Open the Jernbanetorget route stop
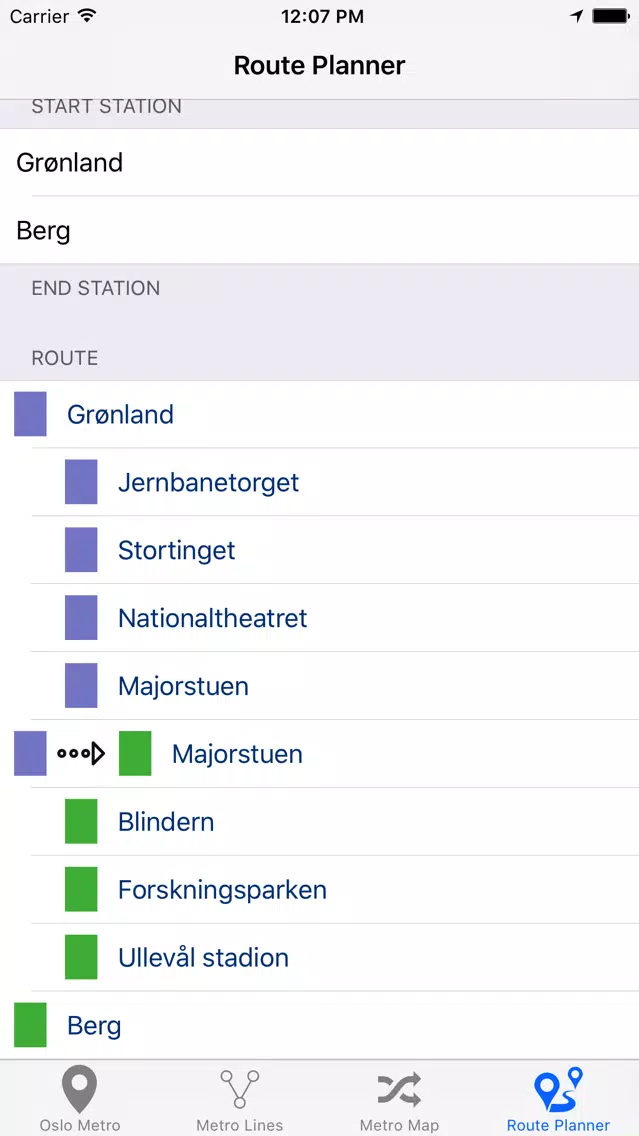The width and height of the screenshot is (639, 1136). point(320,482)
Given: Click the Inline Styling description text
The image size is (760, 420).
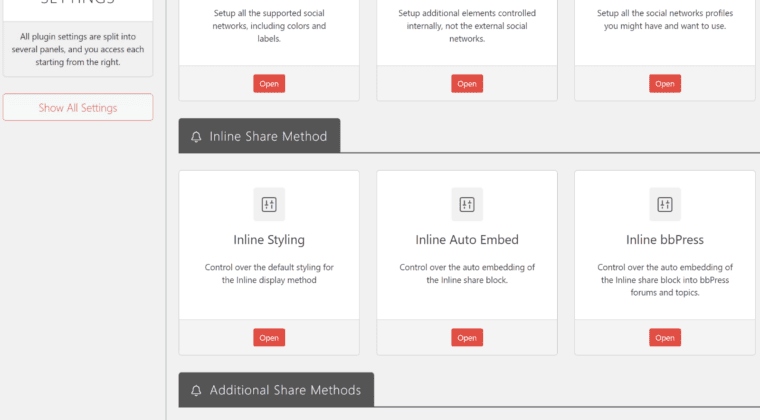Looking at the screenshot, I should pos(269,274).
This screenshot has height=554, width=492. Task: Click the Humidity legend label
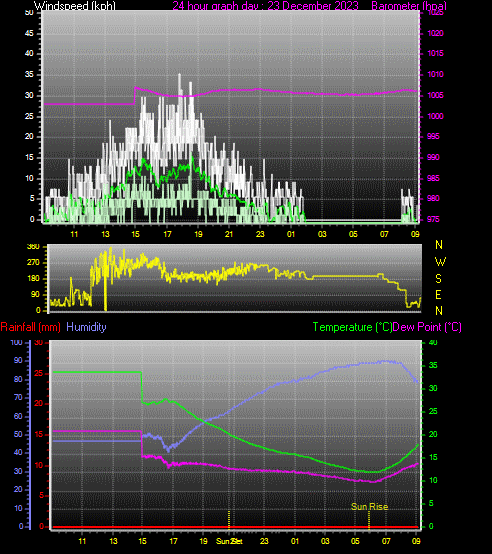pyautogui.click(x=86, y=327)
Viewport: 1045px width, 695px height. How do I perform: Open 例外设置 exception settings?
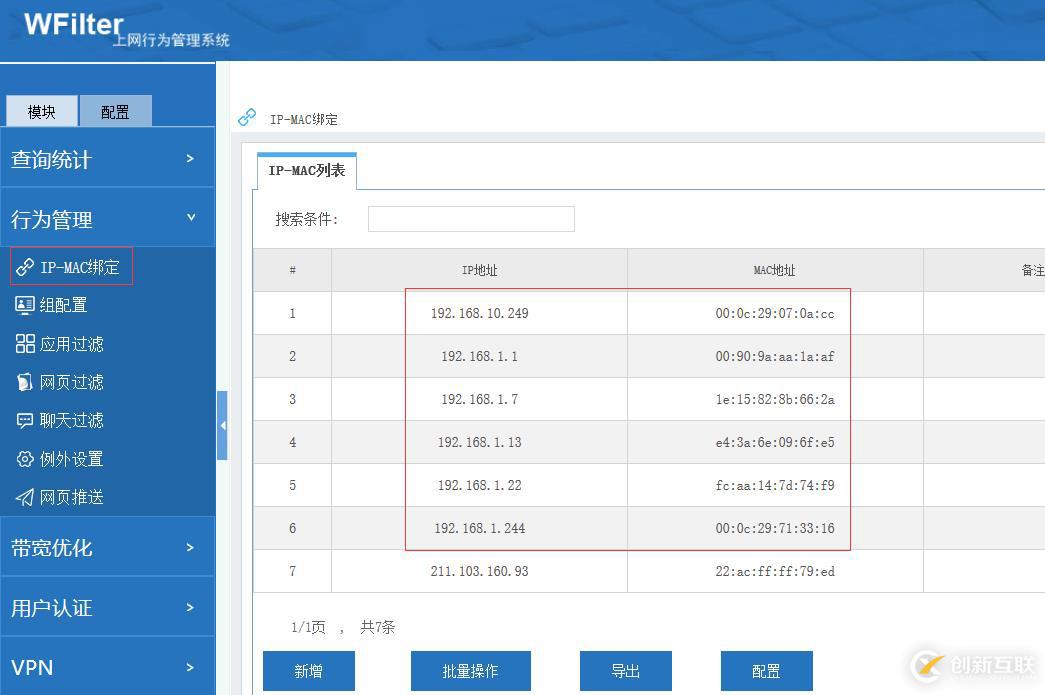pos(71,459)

- - - - - - -

Return every entry of the data above verbatim, with no images included.

» **RESULT OF THIS TASK**:
Open the Jernbanetorget route stop
The width and height of the screenshot is (639, 1136). point(320,482)
Given: Click the Inline Styling description text
The image size is (760, 420).
Looking at the screenshot, I should pos(269,274).
This screenshot has height=554, width=492. Task: Click the Humidity legend label
pyautogui.click(x=86, y=327)
Viewport: 1045px width, 695px height. How do I perform: Open 例外设置 exception settings?
pos(71,459)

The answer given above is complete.